**PROBLEM STATEMENT**: Using the records below, transcribe word for word the stretch from the line that contains "Instruction: Open the shopping bag icon" through the line that contains "Task: Maximize the application window", both end lines included, and nothing else.

Stored records
[Start of Attachment]

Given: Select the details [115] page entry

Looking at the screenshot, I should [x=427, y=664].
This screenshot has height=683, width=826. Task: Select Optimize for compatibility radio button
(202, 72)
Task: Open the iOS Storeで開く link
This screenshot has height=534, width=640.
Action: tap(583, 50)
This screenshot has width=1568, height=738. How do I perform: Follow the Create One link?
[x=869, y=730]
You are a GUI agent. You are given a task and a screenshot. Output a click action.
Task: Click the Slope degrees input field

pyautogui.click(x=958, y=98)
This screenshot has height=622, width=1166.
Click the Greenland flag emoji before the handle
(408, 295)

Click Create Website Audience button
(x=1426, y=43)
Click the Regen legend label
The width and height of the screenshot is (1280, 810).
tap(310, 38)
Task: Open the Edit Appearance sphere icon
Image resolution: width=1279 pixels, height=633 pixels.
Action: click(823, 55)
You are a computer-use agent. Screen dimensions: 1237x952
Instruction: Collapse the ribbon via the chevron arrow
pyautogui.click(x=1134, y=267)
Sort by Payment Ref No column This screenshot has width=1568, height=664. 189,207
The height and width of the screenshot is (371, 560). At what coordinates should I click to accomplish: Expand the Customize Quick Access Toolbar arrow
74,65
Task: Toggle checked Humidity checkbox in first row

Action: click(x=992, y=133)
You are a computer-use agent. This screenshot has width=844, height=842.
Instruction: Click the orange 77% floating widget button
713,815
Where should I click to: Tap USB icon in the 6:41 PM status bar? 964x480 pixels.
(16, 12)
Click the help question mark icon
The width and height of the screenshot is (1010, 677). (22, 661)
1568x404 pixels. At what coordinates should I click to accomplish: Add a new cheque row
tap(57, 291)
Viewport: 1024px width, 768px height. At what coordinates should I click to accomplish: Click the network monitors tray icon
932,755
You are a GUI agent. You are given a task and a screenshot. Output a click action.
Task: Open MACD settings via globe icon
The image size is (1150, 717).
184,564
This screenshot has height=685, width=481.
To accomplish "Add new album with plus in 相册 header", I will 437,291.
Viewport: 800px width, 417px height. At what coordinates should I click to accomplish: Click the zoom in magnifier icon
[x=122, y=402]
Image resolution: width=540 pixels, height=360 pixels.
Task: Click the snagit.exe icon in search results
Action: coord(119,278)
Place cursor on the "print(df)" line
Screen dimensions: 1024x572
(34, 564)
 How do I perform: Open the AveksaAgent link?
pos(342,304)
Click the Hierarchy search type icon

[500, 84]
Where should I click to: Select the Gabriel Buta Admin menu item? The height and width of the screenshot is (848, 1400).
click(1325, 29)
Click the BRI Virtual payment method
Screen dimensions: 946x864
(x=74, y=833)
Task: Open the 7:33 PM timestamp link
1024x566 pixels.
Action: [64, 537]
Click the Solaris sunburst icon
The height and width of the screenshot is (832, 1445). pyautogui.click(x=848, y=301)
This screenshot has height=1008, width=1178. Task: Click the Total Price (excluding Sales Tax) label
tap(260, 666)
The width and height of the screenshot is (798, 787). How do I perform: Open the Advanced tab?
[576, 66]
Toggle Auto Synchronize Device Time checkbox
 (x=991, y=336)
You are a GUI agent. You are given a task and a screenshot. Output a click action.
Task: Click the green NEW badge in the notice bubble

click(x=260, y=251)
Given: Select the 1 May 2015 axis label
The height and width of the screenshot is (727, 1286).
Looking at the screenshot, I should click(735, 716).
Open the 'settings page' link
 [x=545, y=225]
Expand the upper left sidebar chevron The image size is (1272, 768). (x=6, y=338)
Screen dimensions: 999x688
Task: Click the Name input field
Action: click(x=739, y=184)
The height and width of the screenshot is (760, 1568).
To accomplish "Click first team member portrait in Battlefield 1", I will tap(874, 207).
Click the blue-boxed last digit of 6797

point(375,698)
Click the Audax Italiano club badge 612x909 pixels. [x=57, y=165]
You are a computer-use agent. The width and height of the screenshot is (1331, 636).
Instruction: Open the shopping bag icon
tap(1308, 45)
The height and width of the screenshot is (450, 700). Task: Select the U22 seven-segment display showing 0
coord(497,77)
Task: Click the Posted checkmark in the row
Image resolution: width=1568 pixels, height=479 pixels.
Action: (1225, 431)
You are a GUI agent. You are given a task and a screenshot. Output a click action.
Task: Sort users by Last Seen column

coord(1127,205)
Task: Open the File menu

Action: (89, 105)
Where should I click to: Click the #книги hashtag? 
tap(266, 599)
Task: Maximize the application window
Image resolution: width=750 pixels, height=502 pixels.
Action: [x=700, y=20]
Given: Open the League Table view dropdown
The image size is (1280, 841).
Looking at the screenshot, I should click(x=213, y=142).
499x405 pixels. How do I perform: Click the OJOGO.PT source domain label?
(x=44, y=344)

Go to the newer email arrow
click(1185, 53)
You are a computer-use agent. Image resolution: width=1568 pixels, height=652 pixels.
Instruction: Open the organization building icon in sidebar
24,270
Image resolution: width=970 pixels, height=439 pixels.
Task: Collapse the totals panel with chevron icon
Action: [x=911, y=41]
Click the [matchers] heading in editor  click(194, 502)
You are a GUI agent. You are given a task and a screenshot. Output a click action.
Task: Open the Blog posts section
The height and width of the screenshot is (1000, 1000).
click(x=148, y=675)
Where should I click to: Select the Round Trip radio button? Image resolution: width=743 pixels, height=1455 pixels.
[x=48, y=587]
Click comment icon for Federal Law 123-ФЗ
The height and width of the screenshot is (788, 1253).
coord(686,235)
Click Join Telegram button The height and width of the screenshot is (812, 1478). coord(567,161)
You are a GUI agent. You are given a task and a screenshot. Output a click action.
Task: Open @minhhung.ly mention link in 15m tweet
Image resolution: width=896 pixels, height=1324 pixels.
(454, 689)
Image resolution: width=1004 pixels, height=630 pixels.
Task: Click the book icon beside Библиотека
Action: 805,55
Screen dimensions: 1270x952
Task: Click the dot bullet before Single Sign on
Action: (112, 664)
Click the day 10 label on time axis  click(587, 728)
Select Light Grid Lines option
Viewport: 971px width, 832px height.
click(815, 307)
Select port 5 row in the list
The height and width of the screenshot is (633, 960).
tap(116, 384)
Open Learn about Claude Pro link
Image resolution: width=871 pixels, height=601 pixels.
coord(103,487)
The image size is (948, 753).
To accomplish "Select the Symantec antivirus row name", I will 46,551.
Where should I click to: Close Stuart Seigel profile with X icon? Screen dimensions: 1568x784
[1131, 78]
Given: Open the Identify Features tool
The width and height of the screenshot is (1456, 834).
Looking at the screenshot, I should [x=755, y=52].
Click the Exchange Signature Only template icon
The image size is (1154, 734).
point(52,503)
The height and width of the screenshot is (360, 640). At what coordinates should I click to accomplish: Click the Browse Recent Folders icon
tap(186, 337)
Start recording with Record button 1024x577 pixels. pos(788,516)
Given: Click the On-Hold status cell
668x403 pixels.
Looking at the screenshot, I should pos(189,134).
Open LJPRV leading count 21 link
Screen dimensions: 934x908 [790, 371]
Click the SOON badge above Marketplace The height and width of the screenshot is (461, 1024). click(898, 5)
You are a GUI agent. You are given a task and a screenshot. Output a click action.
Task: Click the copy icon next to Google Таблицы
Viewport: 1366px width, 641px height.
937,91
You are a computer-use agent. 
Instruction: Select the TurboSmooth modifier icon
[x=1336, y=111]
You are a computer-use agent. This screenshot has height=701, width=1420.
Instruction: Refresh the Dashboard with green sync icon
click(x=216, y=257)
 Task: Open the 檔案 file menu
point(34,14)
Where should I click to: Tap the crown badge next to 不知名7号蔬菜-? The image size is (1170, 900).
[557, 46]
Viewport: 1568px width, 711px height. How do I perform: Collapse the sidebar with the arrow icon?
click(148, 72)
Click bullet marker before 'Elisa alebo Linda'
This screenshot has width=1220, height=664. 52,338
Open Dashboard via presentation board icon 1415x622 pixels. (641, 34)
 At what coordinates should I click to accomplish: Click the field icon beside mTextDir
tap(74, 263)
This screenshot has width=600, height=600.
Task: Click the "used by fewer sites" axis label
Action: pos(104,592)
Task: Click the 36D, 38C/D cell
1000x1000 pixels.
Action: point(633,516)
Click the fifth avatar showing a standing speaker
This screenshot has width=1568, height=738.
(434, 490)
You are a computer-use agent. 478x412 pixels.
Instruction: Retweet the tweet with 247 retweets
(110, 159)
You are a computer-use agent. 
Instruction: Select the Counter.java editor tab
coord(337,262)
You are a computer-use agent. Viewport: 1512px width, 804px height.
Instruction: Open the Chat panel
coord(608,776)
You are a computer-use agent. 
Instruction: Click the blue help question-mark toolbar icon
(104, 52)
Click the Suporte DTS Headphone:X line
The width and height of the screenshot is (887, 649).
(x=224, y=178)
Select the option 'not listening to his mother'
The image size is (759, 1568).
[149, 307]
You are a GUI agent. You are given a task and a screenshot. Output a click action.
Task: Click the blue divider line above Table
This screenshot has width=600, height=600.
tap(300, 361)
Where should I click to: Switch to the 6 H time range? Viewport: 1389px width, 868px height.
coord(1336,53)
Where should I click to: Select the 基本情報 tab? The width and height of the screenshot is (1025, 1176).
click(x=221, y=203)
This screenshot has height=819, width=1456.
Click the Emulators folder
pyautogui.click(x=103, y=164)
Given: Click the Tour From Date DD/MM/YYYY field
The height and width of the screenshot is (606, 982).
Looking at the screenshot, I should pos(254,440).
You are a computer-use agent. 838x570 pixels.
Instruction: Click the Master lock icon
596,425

[End of Attachment]

**TASK OUTPUT**:
Instruction: Open the shopping bag icon
tap(1308, 45)
The height and width of the screenshot is (450, 700). Task: Select the U22 seven-segment display showing 0
coord(497,77)
Task: Click the Posted checkmark in the row
Image resolution: width=1568 pixels, height=479 pixels.
Action: (1225, 431)
You are a GUI agent. You are given a task and a screenshot. Output a click action.
Task: Sort users by Last Seen column

coord(1127,205)
Task: Open the File menu

Action: (89, 105)
Where should I click to: Click the #книги hashtag? 
tap(266, 599)
Task: Maximize the application window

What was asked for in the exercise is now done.